Arguably the most eclectic group in the post-rock cannon, Tortoise‘s return after almost seven years finds them asserting their singular sound without a hiccup. The Catastrophist finds the Chicago quintet soaring on wings of synth, over sinuous basslines, fuzzy guitar chords and exemplary percussion. Like much of their discography, this new album is pleasantly unpredictable, subverting expectations at every turn. Not nearly as cacophonous as the title suggests, The Catastrophist is varied enough to include a ’70s cover-song and some mellifluous lyrics sung by Georgia Hubley of Yo La Tengo.
The ornate compositions from Beacons of Ancestorship are simplified and smoothed over for this new effort. The lead single “Gesceap” manages to retain many of the band’s instrumental traits as they explore something new. Giving a clear nod to Krautrock, the single knits a thick pattern of modular synth while other instruments form the inner core. The title track is a more common habitat for the band, launching the album with one of their perfected improvisations. After a very brief electronic interlude, ruminative guitar riffs are threaded with analogue keys, bass and drums whirling.
The instrumentals on this album are plentiful, and they prove that Tortoise are still the best at whatever it is they do. Carving a niche of experimental rock through seven studio albums. The Catastrophist reveals a sinister side on songs like “Ox Duke” and “Shake Hands with Danger”. “Hot Coffee” indulges their jazz guitar instincts, “Tesseract” sees them dust off the xylophone, while “The Clearing Fills” and “At Odds With Logic” sonically recede into negative space. Ultimately we are engaged with a more domesticated—maybe even accessible—version of the group, but the wildness lingers in some parts.

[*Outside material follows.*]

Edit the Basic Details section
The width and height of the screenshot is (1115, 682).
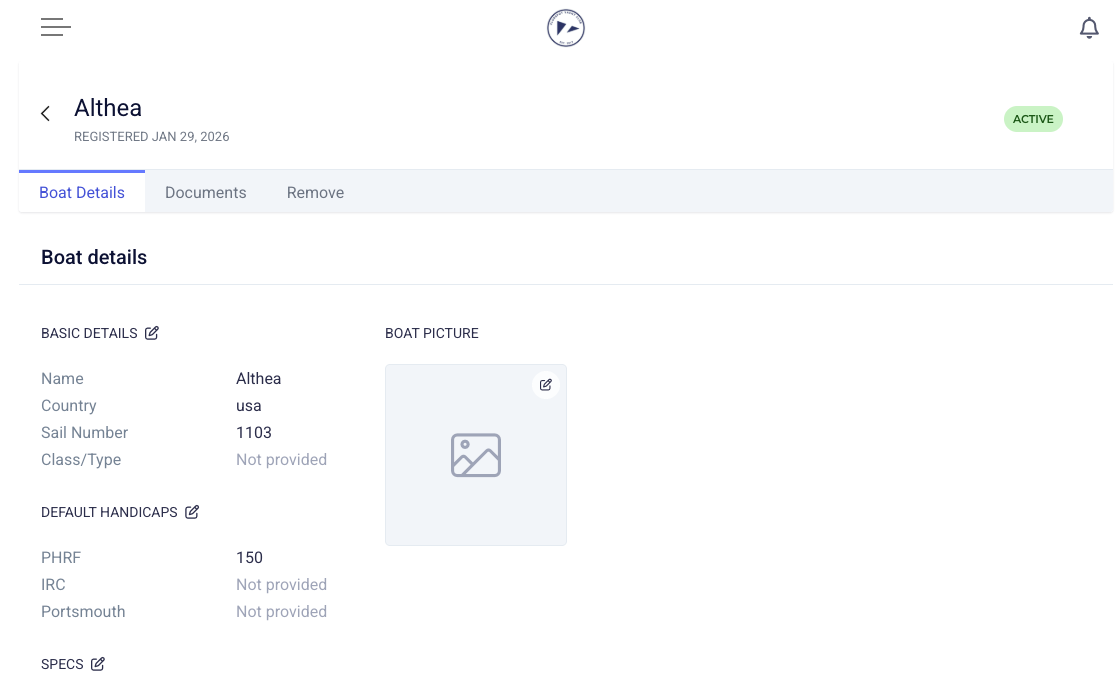152,333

There are still more surprises beyond the instrumentals, as The Catastrophist contains a rendition of the David Essex mega-hit “Rock On.” Employing Todd Rittmann of Dead Rider for guest vocals, the song seems to take full advantage of power of the bass-heavy original. The cover is both catchy and unsettling, cleaved by a perfectly synthetic guitar solo. And then there is Georgia Hubley’s melancholic croon on “Yonder Blue.” Her voice wades through the group’s muddled churn as though she had been dropped into their cage, singing “It seems the stars are shining / they’re always out there hovering / around the moon.” It almost doesn’t matter what she sings, her voice is sweet relief, glinting like a dying star.
It is tempting to draw comparisons between this music and the land-dwelling, shielded animal. Slowly and steadily, Tortoise have amassed a catalogue filled with fierce innovation. The fact the band can still conjure this novelty after 20 years is a feat onto itself. They seem to thrive on the notion of the unexpected note, avoiding assumed traditions of modern music. The Catastrophist is a testament to this beautiful evolution, marking the metamorphosis of Tortoise, an album that shows them roaming through territory that is familiar and unfamiliar at once.